What is a URL frontier in a web crawler?

The URL frontier is the structured queue of URLs waiting to be crawled - far more than a plain FIFO. It has a prioritisation layer, so high-value pages are crawled sooner, and a politeness layer of per-domain queues, so no two workers hammer the same domain at once. Workers consume URLs from it, and the link parser feeds newly discovered URLs back into it, making it a work queue with a feedback loop.

How does a crawler avoid crawling the same URL twice?

It checks every discovered URL against a seen-set before adding it to the frontier. At web scale the seen-set holds billions of URLs, so an exact hash set would need a terabyte of memory. Instead a Bloom filter answers the membership check in a fraction of the space, optionally backed by an exact store for the cases where certainty matters.

Why use a Bloom filter in a web crawler?

A Bloom filter stores set membership in roughly ten bits per URL instead of the hundred-plus bytes an exact entry needs - around 12 GB for ten billion URLs versus over a terabyte. It never produces false negatives, so it never claims an uncrawled URL was seen; it can produce false positives, which cause a small fraction of pages to be skipped. For a web crawl, missing about 1% of pages is an acceptable price for the memory saved.

How does a web crawler stay polite to servers?

Politeness is built into the frontier rather than bolted on. Each domain has its own queue assigned to at most one worker at a time, with a delay enforced between consecutive requests to that domain. The crawler also fetches and caches each site's robots.txt and obeys its Disallow rules and Crawl-delay directive. Without this, a crawler overwhelms small sites and gets its IP addresses banned.

How does a crawler keep its content fresh?

The web changes constantly, so pages are re-crawled - but not uniformly. The crawler estimates each page's change frequency from how often its content hash changes over time, then re-admits frequently-changing pages such as news homepages to the frontier far more often than static archive pages. This adaptive scheduling spends limited crawl capacity where content actually moves.

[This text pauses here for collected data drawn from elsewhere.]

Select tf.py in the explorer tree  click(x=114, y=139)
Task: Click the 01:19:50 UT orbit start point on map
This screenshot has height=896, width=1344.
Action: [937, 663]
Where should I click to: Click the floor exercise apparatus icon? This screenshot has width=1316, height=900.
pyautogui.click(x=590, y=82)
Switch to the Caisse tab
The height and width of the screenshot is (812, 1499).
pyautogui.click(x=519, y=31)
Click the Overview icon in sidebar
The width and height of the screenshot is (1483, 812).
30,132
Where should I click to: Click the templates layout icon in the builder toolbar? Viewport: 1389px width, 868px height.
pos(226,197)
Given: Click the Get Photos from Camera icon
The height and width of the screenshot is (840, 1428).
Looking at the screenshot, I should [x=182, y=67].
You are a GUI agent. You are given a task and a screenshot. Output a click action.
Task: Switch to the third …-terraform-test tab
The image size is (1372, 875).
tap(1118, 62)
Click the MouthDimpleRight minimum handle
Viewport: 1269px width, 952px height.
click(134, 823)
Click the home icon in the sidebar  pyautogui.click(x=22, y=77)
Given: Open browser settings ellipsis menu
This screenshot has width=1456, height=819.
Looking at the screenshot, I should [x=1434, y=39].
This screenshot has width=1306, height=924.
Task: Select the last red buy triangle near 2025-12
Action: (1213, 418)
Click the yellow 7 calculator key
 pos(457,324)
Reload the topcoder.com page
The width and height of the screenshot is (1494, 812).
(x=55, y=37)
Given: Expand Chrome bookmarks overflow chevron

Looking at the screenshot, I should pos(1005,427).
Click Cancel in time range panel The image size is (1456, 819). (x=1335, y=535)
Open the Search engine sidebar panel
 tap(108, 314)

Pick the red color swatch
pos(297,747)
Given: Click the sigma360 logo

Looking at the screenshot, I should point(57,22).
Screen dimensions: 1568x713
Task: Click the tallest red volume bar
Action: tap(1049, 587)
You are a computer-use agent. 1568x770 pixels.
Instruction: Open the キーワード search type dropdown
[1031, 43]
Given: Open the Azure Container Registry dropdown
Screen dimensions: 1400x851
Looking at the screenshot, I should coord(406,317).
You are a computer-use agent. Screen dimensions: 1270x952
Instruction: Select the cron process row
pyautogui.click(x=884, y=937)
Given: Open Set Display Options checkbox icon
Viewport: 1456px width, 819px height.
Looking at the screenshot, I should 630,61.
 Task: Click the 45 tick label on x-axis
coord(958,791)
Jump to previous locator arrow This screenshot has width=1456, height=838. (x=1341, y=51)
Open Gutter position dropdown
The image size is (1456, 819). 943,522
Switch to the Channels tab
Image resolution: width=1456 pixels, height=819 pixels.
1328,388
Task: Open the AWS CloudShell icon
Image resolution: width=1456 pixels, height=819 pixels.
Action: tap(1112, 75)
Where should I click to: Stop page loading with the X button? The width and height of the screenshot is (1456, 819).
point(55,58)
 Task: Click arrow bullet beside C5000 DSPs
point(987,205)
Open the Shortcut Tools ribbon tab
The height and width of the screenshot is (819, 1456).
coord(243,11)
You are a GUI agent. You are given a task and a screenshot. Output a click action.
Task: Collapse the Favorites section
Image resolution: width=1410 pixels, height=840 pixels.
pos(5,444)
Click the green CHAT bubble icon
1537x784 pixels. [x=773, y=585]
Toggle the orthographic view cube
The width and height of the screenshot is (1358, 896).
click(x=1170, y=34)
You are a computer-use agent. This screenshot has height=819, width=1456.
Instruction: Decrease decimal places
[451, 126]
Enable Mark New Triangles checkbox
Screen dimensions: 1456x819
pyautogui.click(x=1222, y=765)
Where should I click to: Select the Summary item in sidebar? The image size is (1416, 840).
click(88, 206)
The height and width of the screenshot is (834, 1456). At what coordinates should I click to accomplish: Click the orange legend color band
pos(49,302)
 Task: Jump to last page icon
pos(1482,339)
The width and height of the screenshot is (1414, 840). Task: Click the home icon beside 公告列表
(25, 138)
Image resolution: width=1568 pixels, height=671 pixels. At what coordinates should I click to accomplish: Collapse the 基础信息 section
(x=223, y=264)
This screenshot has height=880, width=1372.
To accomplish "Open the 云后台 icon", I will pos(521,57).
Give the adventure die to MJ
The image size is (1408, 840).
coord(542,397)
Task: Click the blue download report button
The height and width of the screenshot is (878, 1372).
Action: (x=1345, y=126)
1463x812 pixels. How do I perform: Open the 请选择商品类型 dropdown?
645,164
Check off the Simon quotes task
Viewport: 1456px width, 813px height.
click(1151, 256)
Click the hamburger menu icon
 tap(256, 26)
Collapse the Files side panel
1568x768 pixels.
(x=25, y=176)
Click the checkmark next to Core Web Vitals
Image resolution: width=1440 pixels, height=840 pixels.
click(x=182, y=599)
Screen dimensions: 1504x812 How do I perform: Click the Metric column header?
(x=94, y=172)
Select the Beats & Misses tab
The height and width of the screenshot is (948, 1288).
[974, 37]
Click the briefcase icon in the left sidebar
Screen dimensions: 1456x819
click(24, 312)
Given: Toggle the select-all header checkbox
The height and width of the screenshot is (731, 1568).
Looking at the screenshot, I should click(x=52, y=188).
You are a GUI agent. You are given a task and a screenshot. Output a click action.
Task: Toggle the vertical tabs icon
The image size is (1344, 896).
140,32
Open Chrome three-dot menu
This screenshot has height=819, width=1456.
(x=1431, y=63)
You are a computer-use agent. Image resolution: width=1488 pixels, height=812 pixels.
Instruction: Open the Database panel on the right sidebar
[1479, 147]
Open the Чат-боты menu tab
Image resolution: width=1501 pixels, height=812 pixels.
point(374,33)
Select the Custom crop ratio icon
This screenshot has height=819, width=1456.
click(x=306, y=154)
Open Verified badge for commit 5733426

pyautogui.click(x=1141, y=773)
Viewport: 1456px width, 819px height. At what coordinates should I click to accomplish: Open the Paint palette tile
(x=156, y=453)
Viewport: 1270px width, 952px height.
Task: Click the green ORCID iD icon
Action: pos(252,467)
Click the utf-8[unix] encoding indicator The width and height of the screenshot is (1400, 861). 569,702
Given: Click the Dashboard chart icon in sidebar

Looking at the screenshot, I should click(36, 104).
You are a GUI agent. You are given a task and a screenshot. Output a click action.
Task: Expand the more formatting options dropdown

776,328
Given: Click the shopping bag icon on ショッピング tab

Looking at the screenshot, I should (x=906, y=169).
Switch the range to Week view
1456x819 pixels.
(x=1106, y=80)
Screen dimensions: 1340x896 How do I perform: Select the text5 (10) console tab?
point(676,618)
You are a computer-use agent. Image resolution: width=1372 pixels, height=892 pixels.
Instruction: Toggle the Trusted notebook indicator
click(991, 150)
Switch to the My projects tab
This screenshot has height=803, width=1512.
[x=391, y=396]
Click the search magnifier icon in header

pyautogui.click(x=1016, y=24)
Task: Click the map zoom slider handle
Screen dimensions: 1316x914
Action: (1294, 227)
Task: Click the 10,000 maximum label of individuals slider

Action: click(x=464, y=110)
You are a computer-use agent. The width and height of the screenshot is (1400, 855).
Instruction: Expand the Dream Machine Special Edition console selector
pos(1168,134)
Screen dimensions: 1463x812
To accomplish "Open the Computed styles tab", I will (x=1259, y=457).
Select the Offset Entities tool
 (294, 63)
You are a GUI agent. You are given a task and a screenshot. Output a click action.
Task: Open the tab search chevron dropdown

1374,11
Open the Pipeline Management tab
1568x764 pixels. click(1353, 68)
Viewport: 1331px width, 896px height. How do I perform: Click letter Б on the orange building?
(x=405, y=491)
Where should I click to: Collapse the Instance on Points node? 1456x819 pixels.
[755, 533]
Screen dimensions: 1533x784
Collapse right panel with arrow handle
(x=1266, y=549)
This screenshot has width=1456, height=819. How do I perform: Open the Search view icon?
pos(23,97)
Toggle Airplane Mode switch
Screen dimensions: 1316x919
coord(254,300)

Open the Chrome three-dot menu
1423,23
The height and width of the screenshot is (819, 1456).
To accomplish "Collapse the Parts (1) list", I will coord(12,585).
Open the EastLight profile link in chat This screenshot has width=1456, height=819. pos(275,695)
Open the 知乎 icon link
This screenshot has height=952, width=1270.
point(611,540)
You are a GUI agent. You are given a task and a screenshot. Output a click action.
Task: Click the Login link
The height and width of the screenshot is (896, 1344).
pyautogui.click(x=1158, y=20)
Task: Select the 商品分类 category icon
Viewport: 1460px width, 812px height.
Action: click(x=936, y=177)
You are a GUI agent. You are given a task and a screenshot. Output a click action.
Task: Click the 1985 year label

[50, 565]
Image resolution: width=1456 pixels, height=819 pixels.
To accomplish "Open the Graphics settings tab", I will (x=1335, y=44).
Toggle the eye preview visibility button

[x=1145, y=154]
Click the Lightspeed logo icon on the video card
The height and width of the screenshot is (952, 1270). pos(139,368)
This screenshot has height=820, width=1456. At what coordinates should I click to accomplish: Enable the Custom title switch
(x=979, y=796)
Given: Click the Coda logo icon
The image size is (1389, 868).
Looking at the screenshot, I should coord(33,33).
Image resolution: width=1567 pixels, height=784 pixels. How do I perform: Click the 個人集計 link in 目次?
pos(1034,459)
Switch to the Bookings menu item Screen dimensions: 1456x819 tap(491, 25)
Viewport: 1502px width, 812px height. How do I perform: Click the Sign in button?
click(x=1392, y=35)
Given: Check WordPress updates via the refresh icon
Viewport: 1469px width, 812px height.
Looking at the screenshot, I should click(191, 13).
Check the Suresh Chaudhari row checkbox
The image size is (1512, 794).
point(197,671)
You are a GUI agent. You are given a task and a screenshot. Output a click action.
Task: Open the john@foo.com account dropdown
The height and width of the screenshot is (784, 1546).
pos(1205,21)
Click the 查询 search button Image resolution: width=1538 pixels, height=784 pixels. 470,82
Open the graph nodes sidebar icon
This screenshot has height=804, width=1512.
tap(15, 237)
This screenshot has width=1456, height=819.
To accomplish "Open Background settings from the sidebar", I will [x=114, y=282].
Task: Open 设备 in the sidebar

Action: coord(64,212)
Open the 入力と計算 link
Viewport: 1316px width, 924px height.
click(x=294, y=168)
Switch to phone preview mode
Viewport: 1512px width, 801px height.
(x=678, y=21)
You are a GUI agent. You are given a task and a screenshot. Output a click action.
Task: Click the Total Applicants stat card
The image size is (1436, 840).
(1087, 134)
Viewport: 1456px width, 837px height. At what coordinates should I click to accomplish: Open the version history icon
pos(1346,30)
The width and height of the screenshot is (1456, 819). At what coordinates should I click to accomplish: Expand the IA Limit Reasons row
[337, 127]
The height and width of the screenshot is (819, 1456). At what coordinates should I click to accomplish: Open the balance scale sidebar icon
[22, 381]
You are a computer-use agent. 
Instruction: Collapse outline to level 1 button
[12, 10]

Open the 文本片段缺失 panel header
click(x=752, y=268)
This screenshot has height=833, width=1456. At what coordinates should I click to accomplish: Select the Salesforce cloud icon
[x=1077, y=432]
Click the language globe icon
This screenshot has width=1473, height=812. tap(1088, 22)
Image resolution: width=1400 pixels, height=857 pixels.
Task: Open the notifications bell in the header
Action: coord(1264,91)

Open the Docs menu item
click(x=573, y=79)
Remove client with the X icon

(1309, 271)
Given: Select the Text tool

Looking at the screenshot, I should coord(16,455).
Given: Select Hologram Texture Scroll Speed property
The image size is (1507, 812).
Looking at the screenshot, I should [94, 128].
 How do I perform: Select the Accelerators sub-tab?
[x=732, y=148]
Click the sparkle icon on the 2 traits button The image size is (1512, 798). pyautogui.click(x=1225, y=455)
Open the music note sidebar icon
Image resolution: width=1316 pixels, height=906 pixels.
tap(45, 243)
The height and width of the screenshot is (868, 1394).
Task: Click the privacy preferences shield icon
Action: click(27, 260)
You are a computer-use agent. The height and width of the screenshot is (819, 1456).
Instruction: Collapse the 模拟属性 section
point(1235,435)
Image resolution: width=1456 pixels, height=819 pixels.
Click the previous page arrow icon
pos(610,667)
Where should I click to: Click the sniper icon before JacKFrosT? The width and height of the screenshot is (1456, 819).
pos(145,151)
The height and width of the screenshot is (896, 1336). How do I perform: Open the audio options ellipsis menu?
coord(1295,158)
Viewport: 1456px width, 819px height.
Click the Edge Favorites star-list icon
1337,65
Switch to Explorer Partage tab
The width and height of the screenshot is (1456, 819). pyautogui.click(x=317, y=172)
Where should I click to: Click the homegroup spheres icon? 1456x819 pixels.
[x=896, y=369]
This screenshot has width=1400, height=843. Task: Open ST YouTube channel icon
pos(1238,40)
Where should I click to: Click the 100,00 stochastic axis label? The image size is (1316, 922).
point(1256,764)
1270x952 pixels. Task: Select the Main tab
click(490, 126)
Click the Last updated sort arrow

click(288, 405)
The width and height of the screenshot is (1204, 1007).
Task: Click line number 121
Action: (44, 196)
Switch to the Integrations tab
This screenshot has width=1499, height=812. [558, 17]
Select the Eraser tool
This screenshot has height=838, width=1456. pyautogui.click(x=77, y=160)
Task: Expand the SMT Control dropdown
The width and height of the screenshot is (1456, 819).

Design a Web Crawler: System Design Interview 2026

Q: What is a crawler trap and how do you handle it?

A crawler trap is a region of a site that generates effectively infinite URLs - a calendar that links to the next month forever, infinitely deep path nesting, or session IDs that make every link unique. Defences include a maximum crawl depth and URL count per domain, URL normalisation that strips session parameters, and detecting repetitive low-value URL patterns.

A web crawler is a graph traversal where the graph has tens of billions of nodes, no map, an adversarial fraction of it, and a strict etiquette you must follow or get banned. The core loop - fetch a page, extract its links, follow them - fits in a sentence. Everything difficult is in the supporting machinery: the queue that decides what to crawl next without overwhelming any one site, and the deduplication that keeps the crawler from drowning in URLs it has already seen.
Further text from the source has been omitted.